Couverture de INSO_199

Article de revue

Vrac : ensemble, on achète mieux !

Pages 80 à 84

Note

1Le projet Vrac est né d’une réflexion menée par des militants associatifs issus de l’économie sociale et solidaire et professionnels du logement ou de la politique de la ville, qui partageaient le même constat à propos de la restriction du pouvoir d’achat et donc de la consommation des habitants des quartiers prioritaires de la politique de la ville (QPV), que nous qualifions de « quartiers populaires ». Ce que l’on achète, consomme ou utilise influe sur de multiples dimensions de la vie personnelle, familiale et sociale. Proposer une autre façon de consommer pour dynamiser les capacités à faire face à la précarité, revaloriser l’image de soi et favoriser le pouvoir d’agir individuel et collectif est le projet qui a germé de cette réflexion.

2L’association Vrac est créée en décembre 2013 grâce au soutien d’un bailleur social (EMH), qui a la forte volonté d’augmenter le reste à vivre de ses locataires, et de la Fondation Abbé-Pierre, dans le cadre de sa politique de lutte contre l’exclusion. Très vite, la Fondation Carasso et d’autres bailleurs locaux (Alliade, LMH, GLH et Dynacité) rejoignent le projet, tandis que Vrac intègre pour dix-huit mois Alter Incub, incubateur de projets sociaux innovants.

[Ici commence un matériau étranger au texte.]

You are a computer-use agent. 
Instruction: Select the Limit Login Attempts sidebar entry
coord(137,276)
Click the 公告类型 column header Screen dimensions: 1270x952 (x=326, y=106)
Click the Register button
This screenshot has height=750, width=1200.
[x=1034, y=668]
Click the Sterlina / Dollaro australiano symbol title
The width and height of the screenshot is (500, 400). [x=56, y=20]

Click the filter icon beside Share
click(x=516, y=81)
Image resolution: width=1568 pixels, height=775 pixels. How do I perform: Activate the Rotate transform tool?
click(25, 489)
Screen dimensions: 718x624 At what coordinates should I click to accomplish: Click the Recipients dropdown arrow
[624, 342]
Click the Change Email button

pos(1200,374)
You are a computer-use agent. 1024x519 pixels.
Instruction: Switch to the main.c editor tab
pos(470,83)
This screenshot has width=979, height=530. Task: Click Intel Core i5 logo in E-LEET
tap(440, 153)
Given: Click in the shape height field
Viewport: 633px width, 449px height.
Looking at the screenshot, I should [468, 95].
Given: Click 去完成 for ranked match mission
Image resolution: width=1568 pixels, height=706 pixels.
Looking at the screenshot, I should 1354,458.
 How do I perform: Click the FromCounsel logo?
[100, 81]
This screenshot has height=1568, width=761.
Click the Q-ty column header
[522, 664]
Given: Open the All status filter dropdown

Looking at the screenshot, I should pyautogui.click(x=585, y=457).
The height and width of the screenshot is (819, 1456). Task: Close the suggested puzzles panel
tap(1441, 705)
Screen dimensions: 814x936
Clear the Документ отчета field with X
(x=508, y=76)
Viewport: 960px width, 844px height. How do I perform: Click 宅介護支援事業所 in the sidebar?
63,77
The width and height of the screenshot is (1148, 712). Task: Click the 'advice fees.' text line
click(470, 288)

3L’objectif global de Vrac est de lutter contre les inégalités en matière de consommation en développant des groupements d’achat dans les quartiers populaires sur une logique d’essaimage d’un modèle basé sur la mobilisation des différentes parties prenantes du quartier : habitants, associations et structures de proximité, professionnels/techniciens, élus, etc. (aujourd’hui, l’expression « quartiers populaires » est devenue synonyme de lieux difficiles ou sensibles. Si cela est parfois vrai, ces quartiers sont aussi des lieux où des hommes, des femmes, des enfants s’investissent).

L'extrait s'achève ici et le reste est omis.